◆ How to complete this task
Repeat the following entries exactly, excluding pictures.
======== Exercise inputs ========
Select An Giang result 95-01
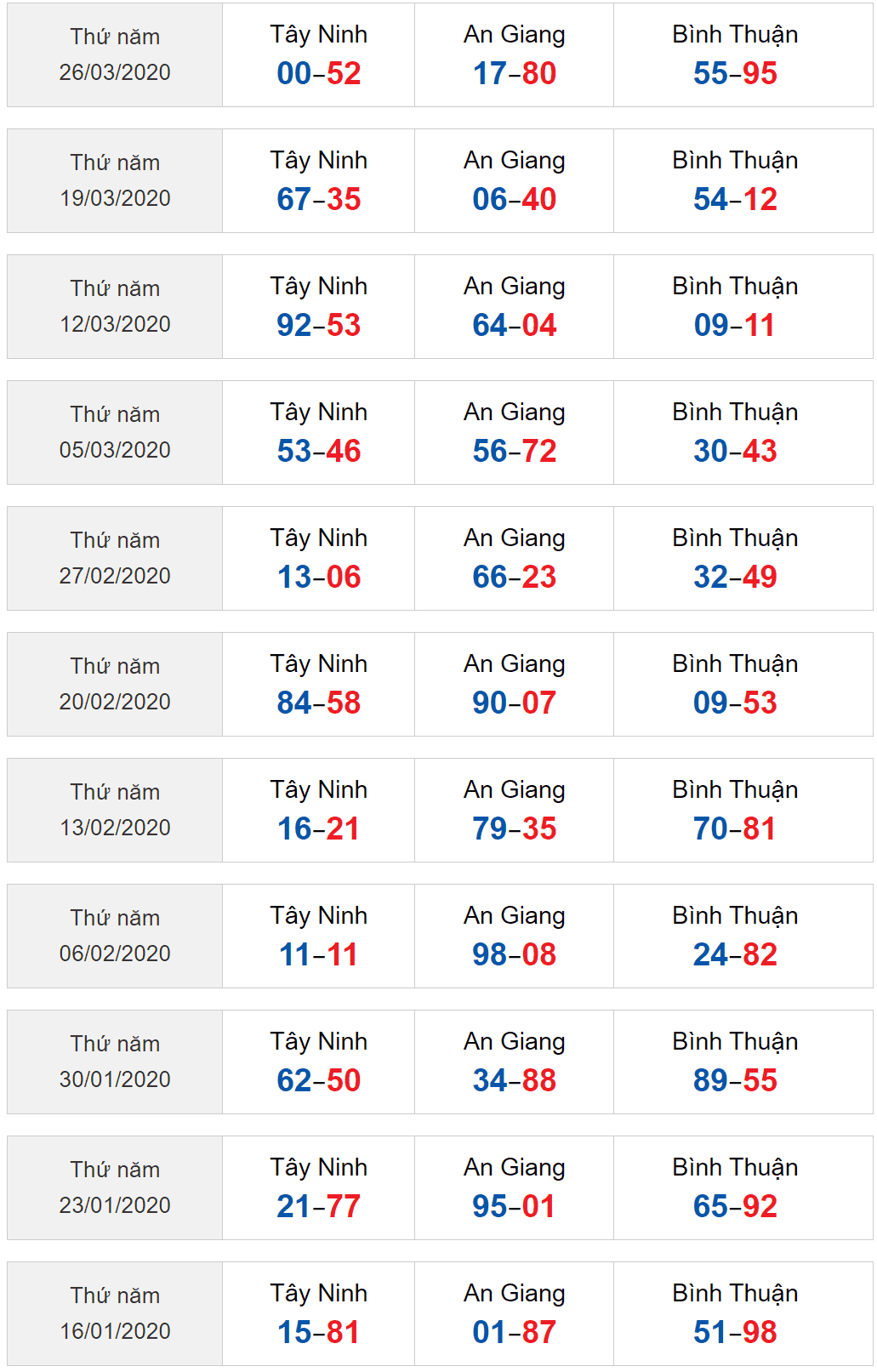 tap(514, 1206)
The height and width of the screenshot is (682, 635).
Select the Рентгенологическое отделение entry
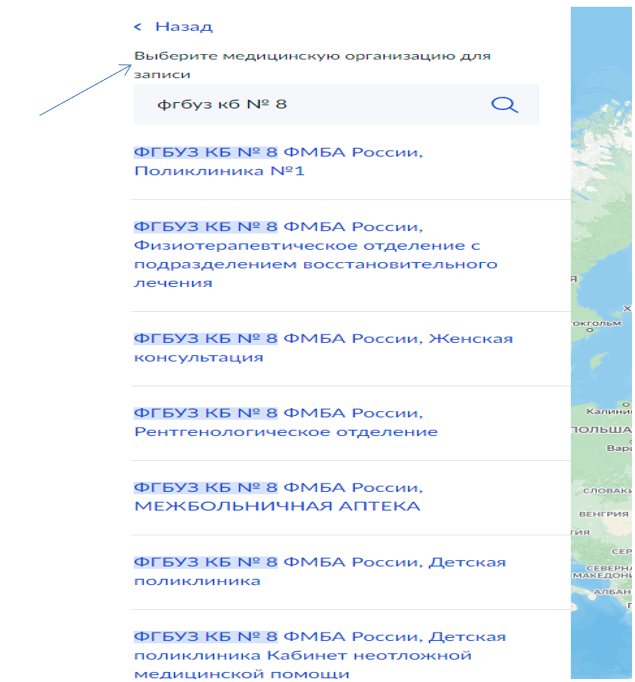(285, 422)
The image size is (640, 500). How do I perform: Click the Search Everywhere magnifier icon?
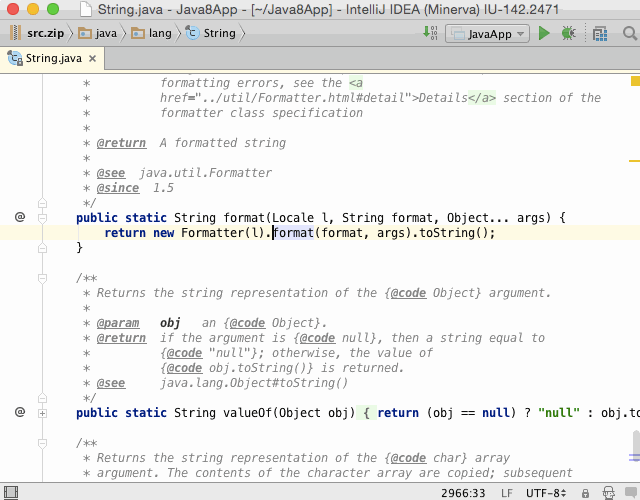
========
◆ Expected output
Select An Giang result 95-01
 tap(514, 1206)
The height and width of the screenshot is (682, 635).
Select the Рентгенологическое отделение entry
(285, 422)
The image size is (640, 500). How do I perform: Click the Search Everywhere magnifier icon?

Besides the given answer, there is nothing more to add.